At SARA Park, there isn’t much in the line of achieving reflections in photography, he said, but there are tricks to the trade as to location. For example, Calderwood has been known to spend a few bucks on really big fireworks only to hand them over to a friend who will light the fuse.
The gesture is because no one is going to light fireworks off until dark. However, Calderwood said photographing the big fireworks at dusk is ideal because he can allow a sliver of sunset at the bottom of the frame. The measure can help to identify landmarks, or simply the beauty of fireworks at sunset.
“There is stuff you’re going to see here that you’re not going to see anywhere else,” Calderwood said.
For those photographing with a camera, Calderwood recommends a very sturdy tripod and a shutter release cable. Also, the camera must be operable in a full manual mode in order to manipulate shutter speeds, aperture settings, ISO, and manual focus.
“We buy cameras with all the bells and whistles just so we can shut them all off,” Calderwood said.
When photographing fireworks, one is photographing a bright flaming, moving object. On such occasions, Calderwood’s F-stop is between F/16 and F/20. ISO is native to the camera. He uses a 14-24mm wide-angle zoom lens nested atop his sturdy tripod. All filters will be off.
Calderwood has been a professional photographer for 12 years, which has him traveling anywhere between California’s San Fernando Valley to San Diego. At 59, he has decades of exposure before that.
If using a cell phone camera to photograph fireworks, Calderwood suggests holding the arms tucked tight next to the body with both hands clamping the device in order to steady any vibration.
The camera is trying to auto-set to photograph a dark sky, the camera does not know a firework will be there, Calderwood explained.
“Just shoot it,” he said. “Sooner or later you’re going to get one.”
Calderwood’s work can be seen on his website www.pyrotography.com.
The Western Pyrotechnic Association’s Winter Blast 2017 – Paint the Sky event is 5 to 10:30 p.m. this weekend at SARA Park.
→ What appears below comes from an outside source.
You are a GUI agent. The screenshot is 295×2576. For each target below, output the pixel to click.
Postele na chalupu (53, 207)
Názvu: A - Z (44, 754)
Professional, big firework displays begin at 7:30 p.m. through Sunday and last about an hour. The largest single show is Saturday night. For more information, www.westernpyro.org.
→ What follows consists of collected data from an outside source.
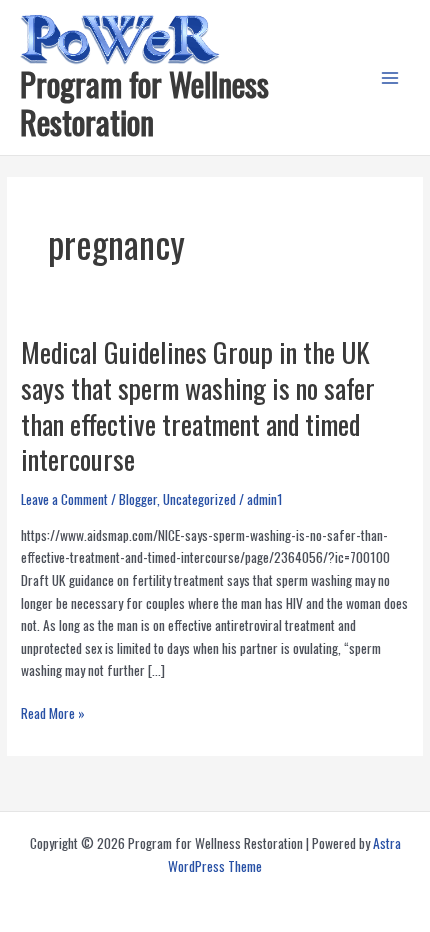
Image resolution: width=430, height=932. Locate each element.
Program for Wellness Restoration (144, 102)
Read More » (53, 713)
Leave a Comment (64, 499)
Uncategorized (199, 499)
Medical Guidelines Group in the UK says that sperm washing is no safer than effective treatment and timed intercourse (198, 405)
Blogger (138, 499)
Gates open 3 p.m. daily. Parking is $5/passenger vehicle. RVs not permitted in general parking. Admission is $5/person, free admission for youth 5 years old and younger. No pets! SARA Dog Park is closed for the duration of this event. Camping at the Rodeo Grounds is sold out. If you leave the grounds, you must pay again to regain entry. Organizers suggest early arrival as parking fill up fast, expect delays.
Enter at main SARA Park entrance, which is the southernmost entrance on State Route 95. There will be no entry into SARA at the McCulloch intersection. No parking is allowed along the shoulders of SR 95, vehicles there will be ticketed and towed.